The clisp implementation of the function 'assoc' is wrong. Here is the definition from the paper 'Recursive Functions of Symbolic Expressions and Their Computation by Machine, Part I' by John McCarthy,
An example is
assoc[X; ((W, (A,B)), (X, (C,D)), (Y, (E, F)))] = (C,D).
clisp would produce the result (X, (C, D)), intead of (C, D).
using a more plain list
let lst = ((a 1) (b 2)(c 3))
let e = a
assoc ( a lst) = 1, as defined by McCarthy
assoc (a lst) = (a b), as implemented by clisp.

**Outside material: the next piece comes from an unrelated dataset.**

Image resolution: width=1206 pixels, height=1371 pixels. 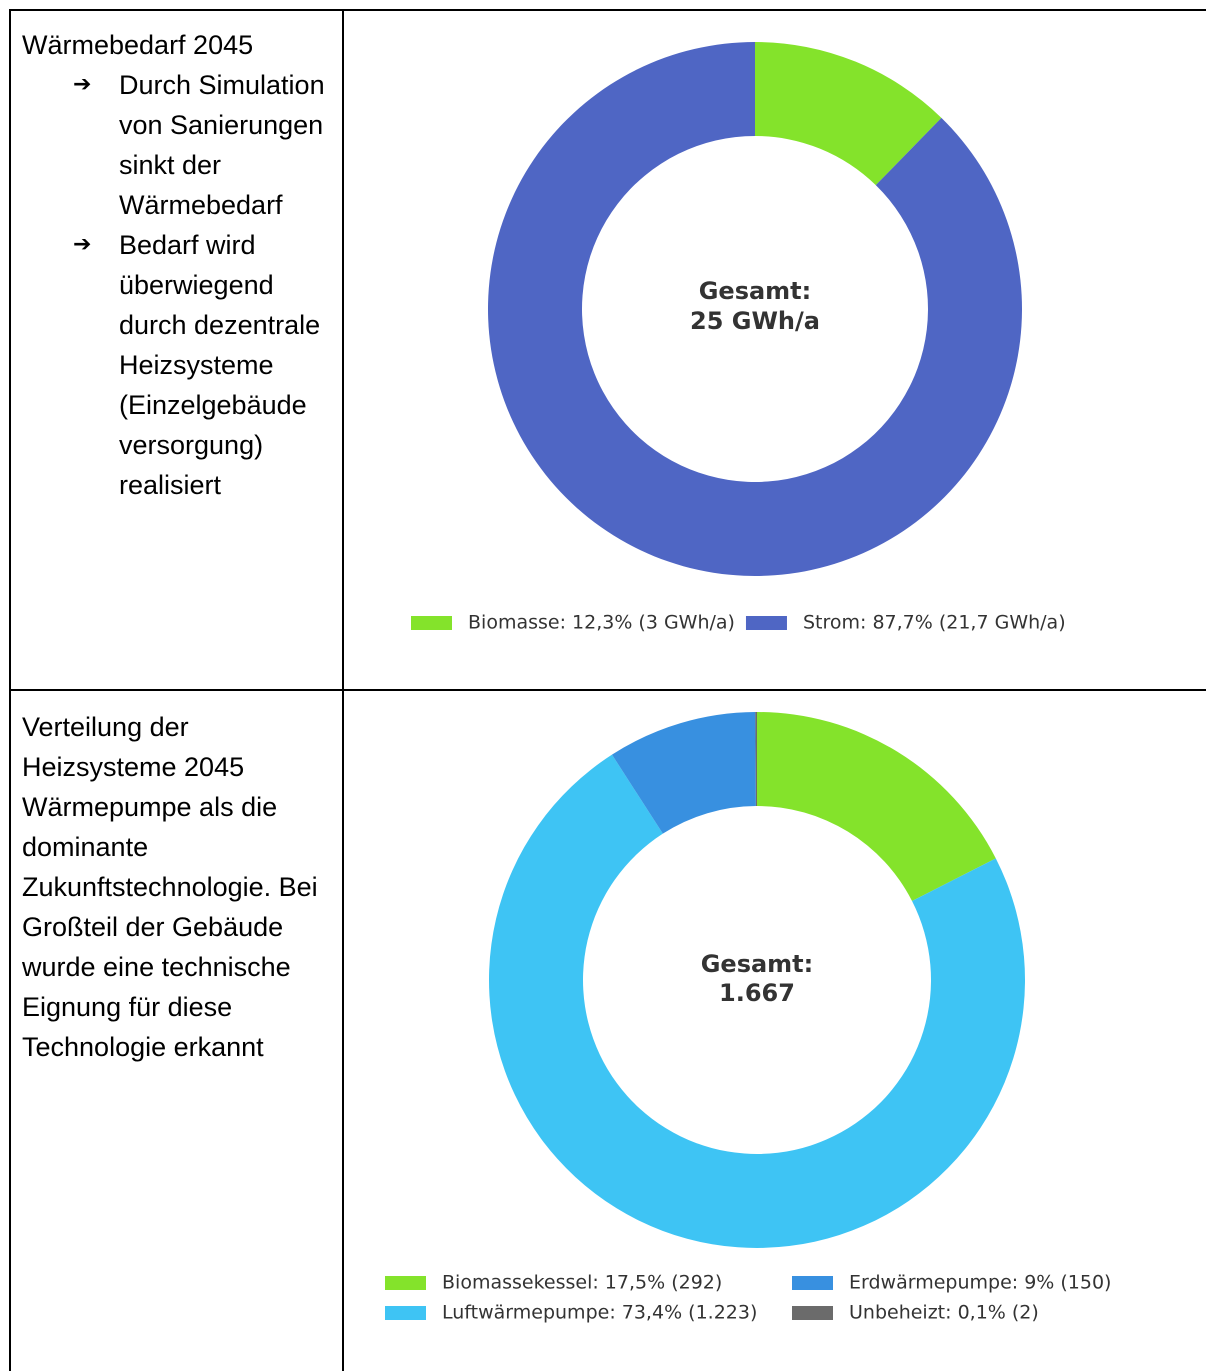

Oops...sorry, where it reads a in
assoc (a lst)replace it by e.the last line should read
assoc (e lst) = (a 1).CLISP implements the ANSI CL standard, not the original paper.

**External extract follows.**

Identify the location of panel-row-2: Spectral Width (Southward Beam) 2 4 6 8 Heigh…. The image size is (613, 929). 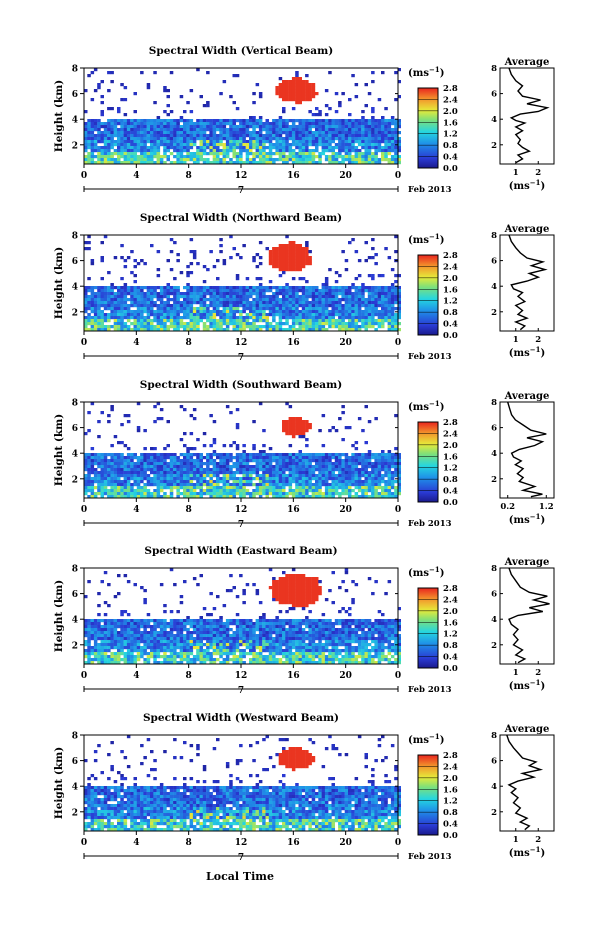
(304, 454).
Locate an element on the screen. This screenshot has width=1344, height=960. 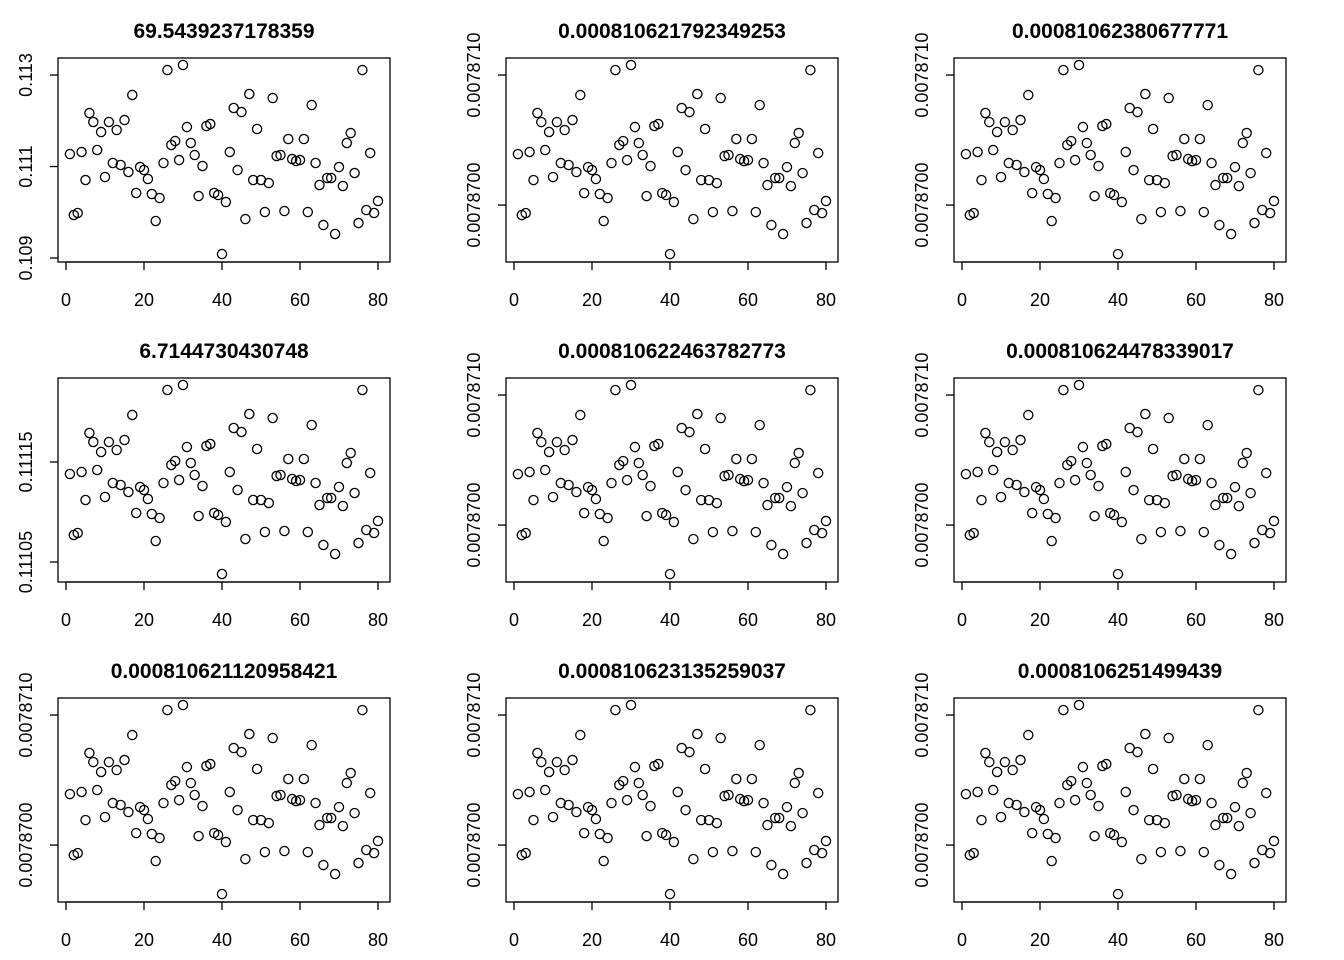
x-tick-label: 60 is located at coordinates (1196, 620).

Please see http://clhs.lisp.se/Body/f_assocc.htm
I can't remember any LISP (even predating Common Lisp) where assoc was implemented as the paper describes. In papers, one often ignores \bottom and that some functions are partial. At the implementation level, one wants to distinguish the case "not found" -> NIL from the case "found key, value NIL". For decades, the obvious solution has been for ASSOC to return the CONS whose CAR is the found key.
Decades later (i.e. in Java times), people would devise the API to signal an error when the key is not found. Nowadays, given the return of functional programming and other considerations, we prefer tagged variants over the burden of error handling; the NIL/CONS dichotomy fits nicely.